> Your instructions
From the line containing "This screenshot has height=1092, width=1092." to the final line of the entries, copy each line exactly. Pictures stay out.

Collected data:
::::
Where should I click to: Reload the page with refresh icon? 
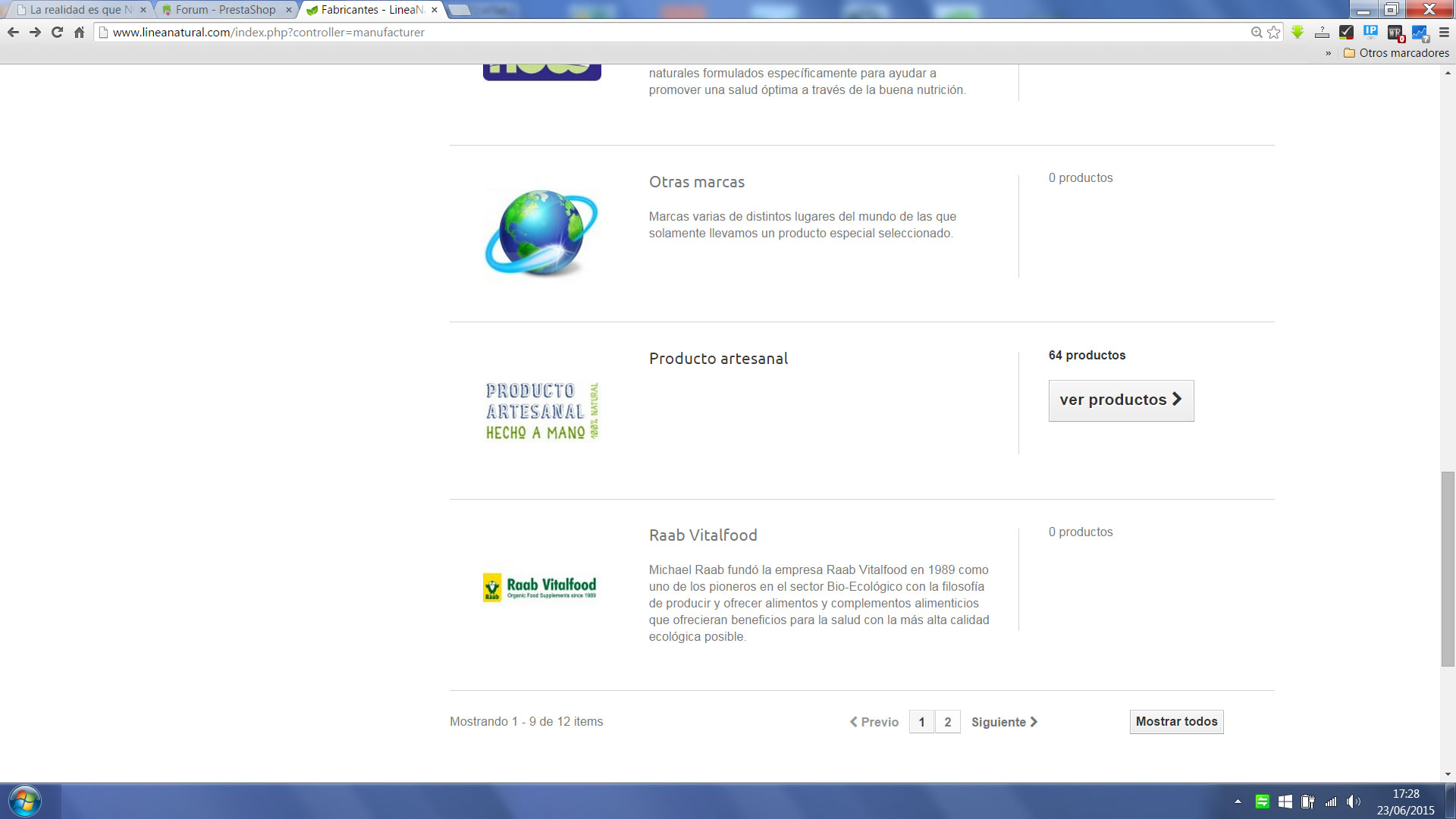(57, 33)
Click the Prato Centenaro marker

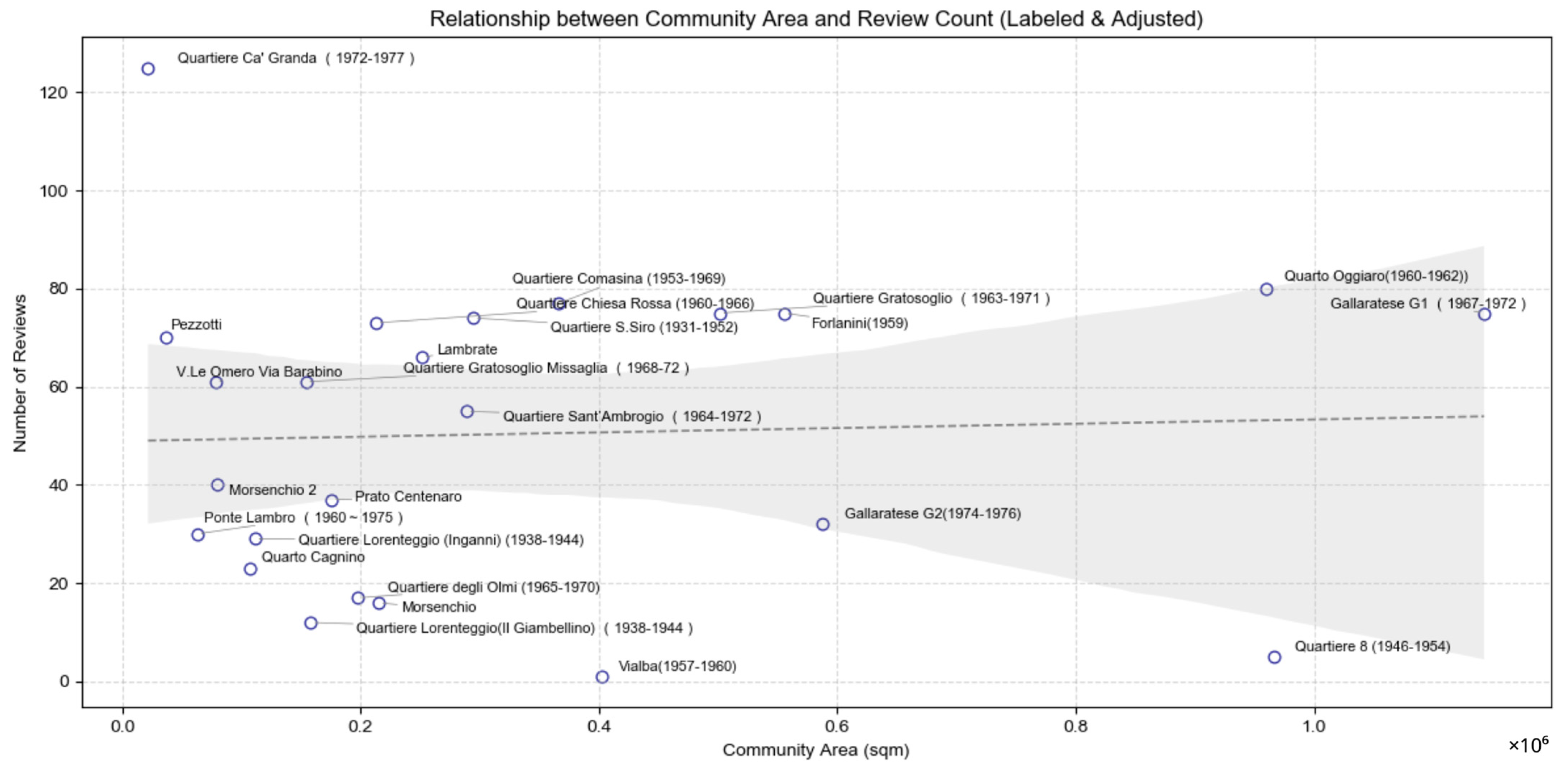click(332, 500)
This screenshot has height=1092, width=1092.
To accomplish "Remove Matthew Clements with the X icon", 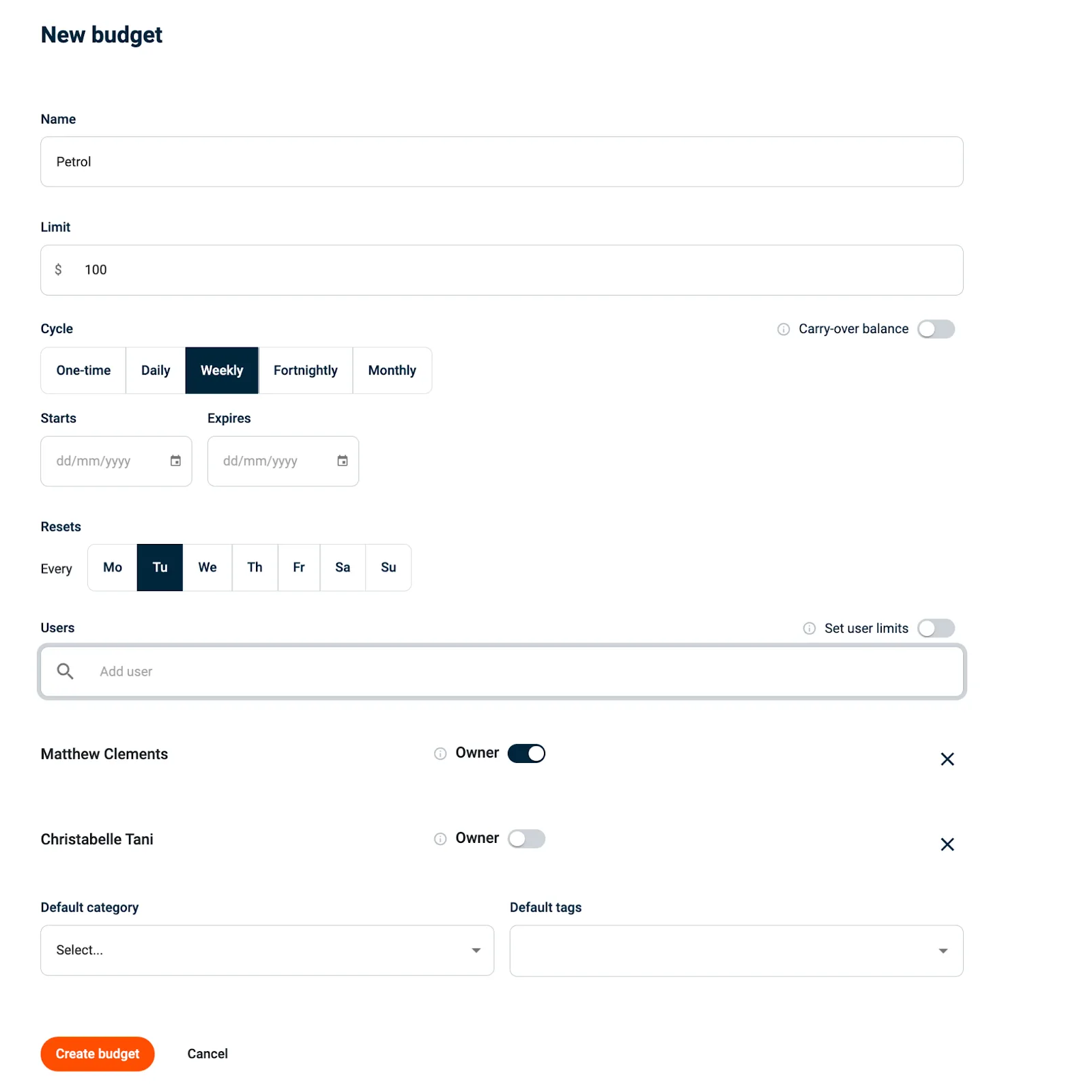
::::
> The completed task
This screenshot has height=1092, width=1092.
To accomplish "Remove Matthew Clements with the X icon", 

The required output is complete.